▶ Stored records

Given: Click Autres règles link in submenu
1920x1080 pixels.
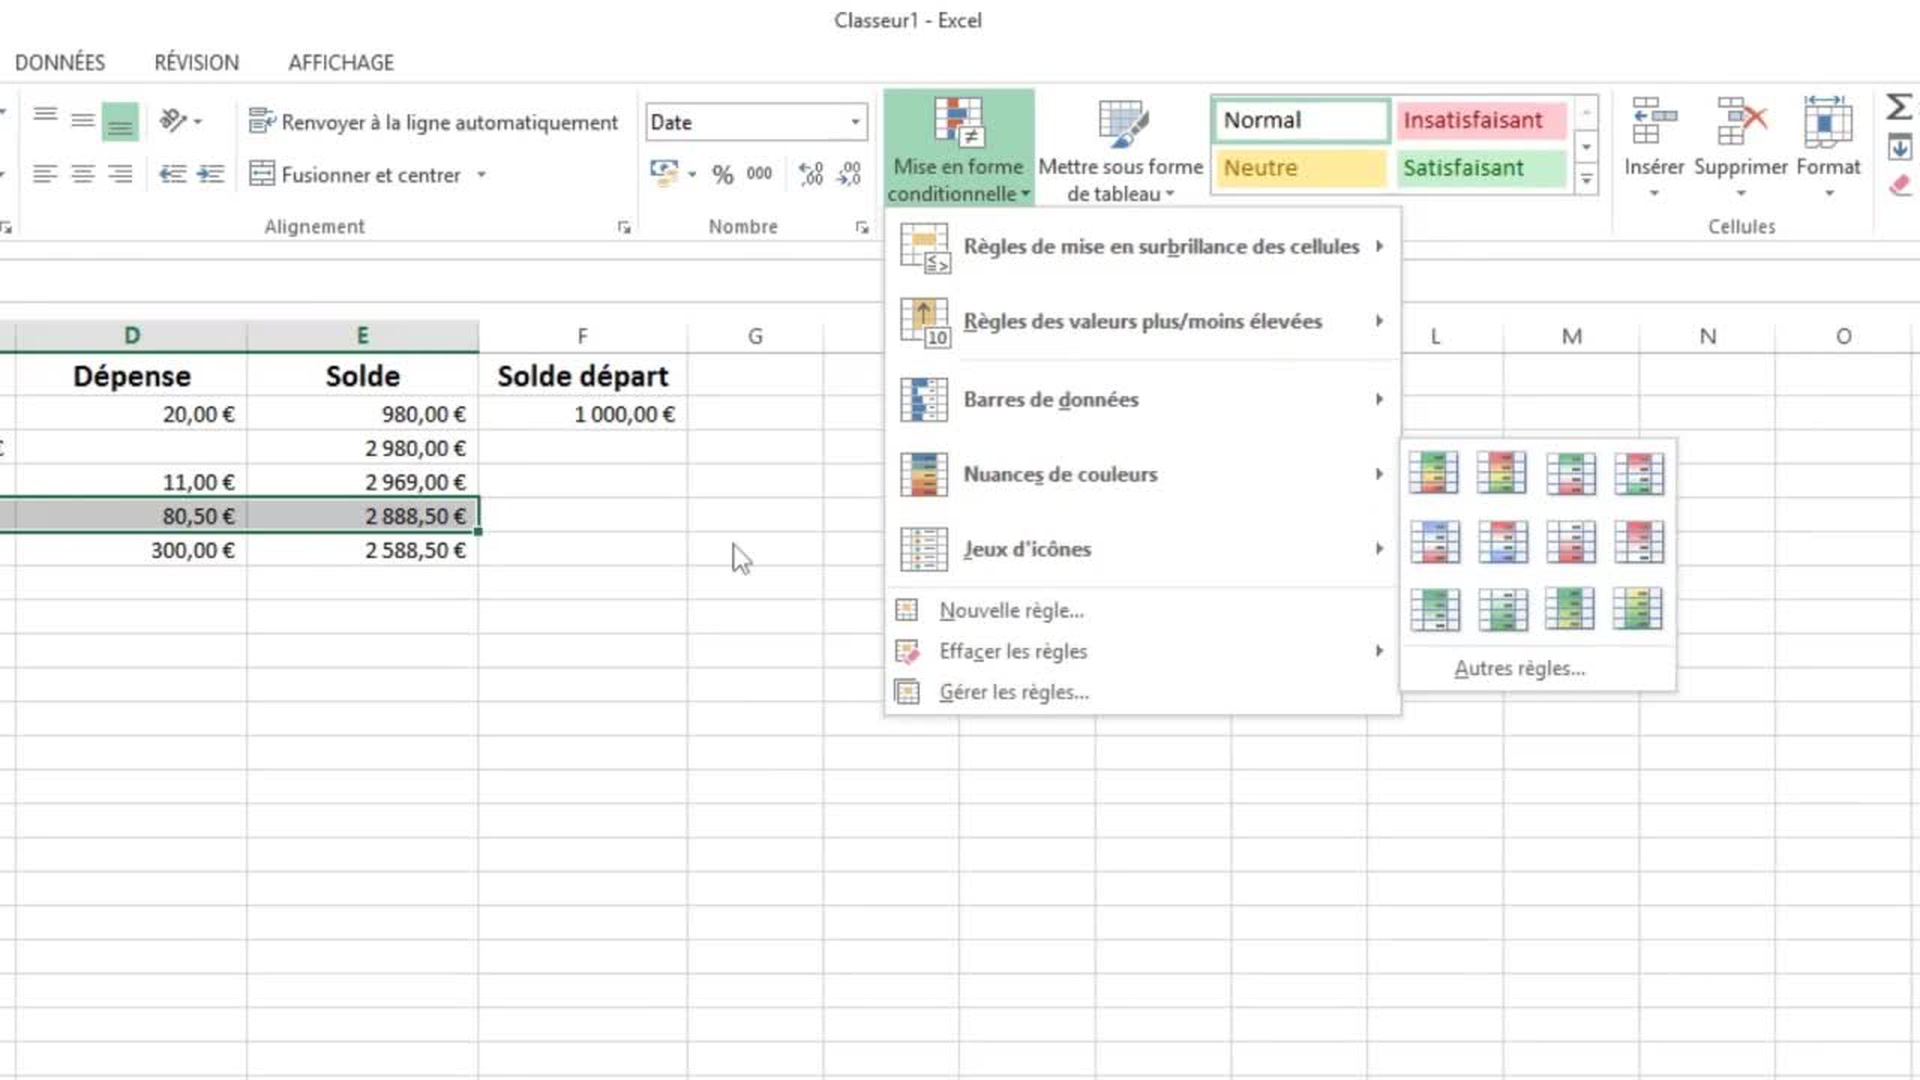Looking at the screenshot, I should pos(1519,668).
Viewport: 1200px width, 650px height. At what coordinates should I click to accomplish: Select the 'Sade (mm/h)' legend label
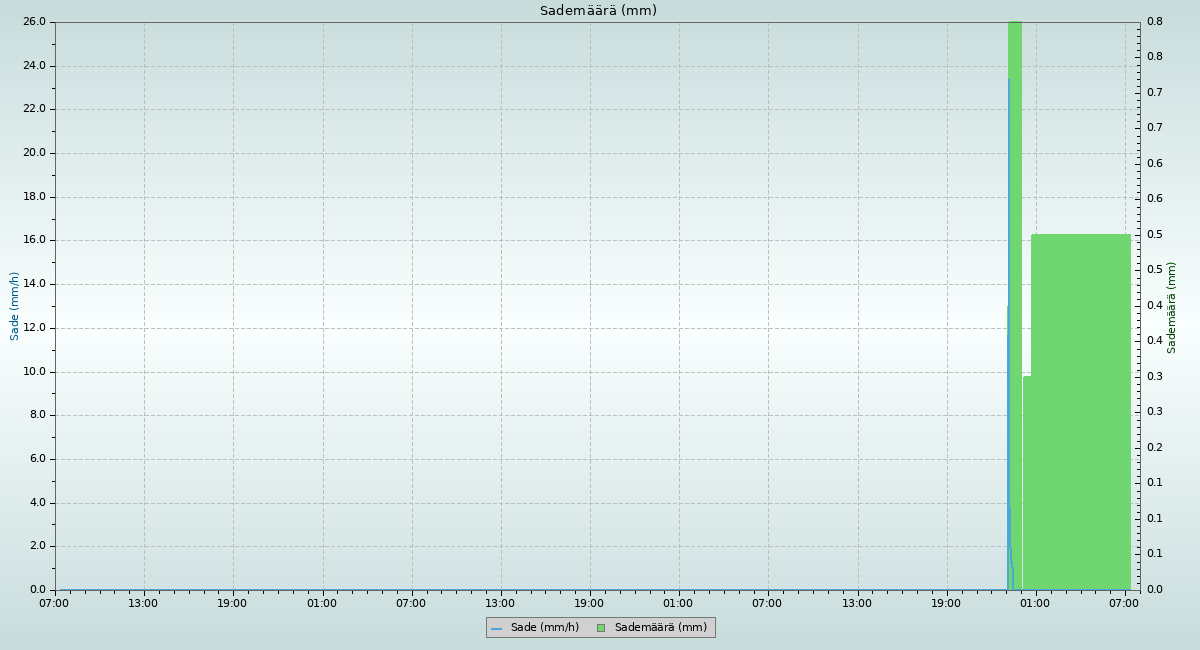tap(544, 628)
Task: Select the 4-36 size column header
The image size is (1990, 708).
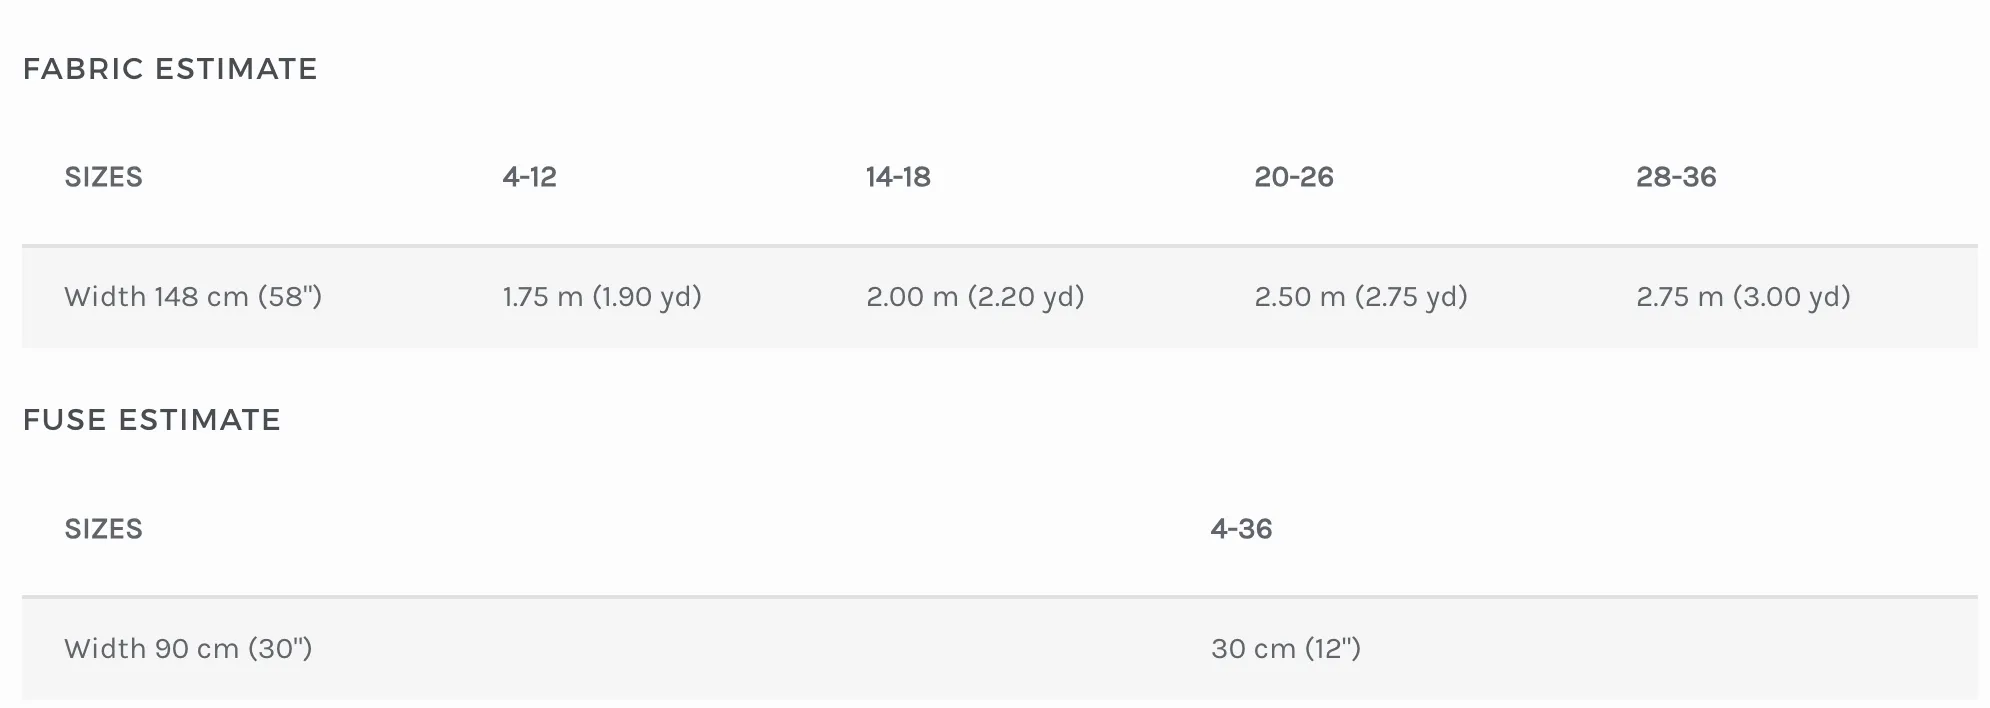Action: (1241, 529)
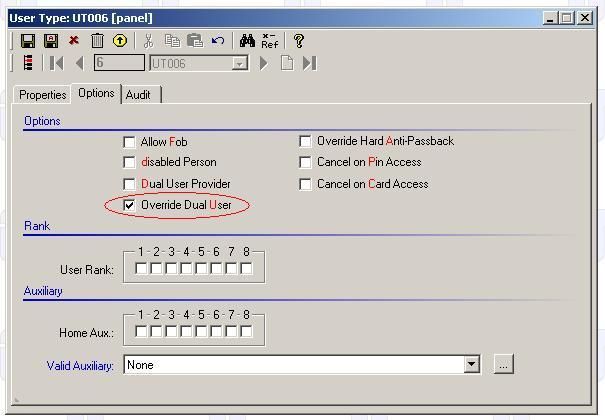This screenshot has height=420, width=605.
Task: Click the Valid Auxiliary label link
Action: coord(80,366)
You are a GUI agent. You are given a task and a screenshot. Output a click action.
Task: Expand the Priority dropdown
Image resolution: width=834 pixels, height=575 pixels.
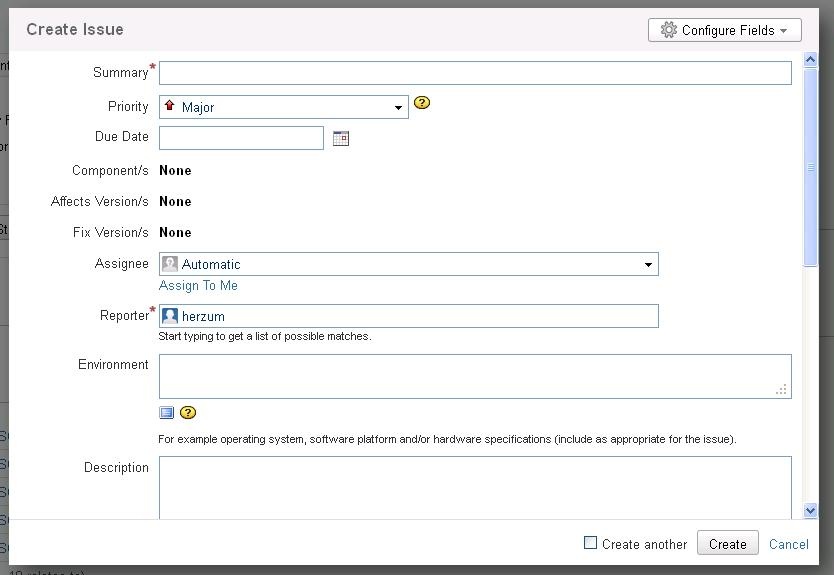[398, 108]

▶ Problem description
Copy out every item above word for word, leaving out the pictures.

▶ Result
Given: Click Autres règles link in submenu
1920x1080 pixels.
Looking at the screenshot, I should pos(1519,668).
Viewport: 1200px width, 650px height. At what coordinates should I click to accomplish: Select the 'Sade (mm/h)' legend label
tap(544, 628)
Task: Select the 4-36 size column header
The image size is (1990, 708).
Action: (1241, 529)
This screenshot has height=420, width=605.
Task: Click the Valid Auxiliary label link
Action: coord(80,366)
You are a GUI agent. You are given a task and a screenshot. Output a click action.
Task: Expand the Priority dropdown
Image resolution: width=834 pixels, height=575 pixels.
[398, 108]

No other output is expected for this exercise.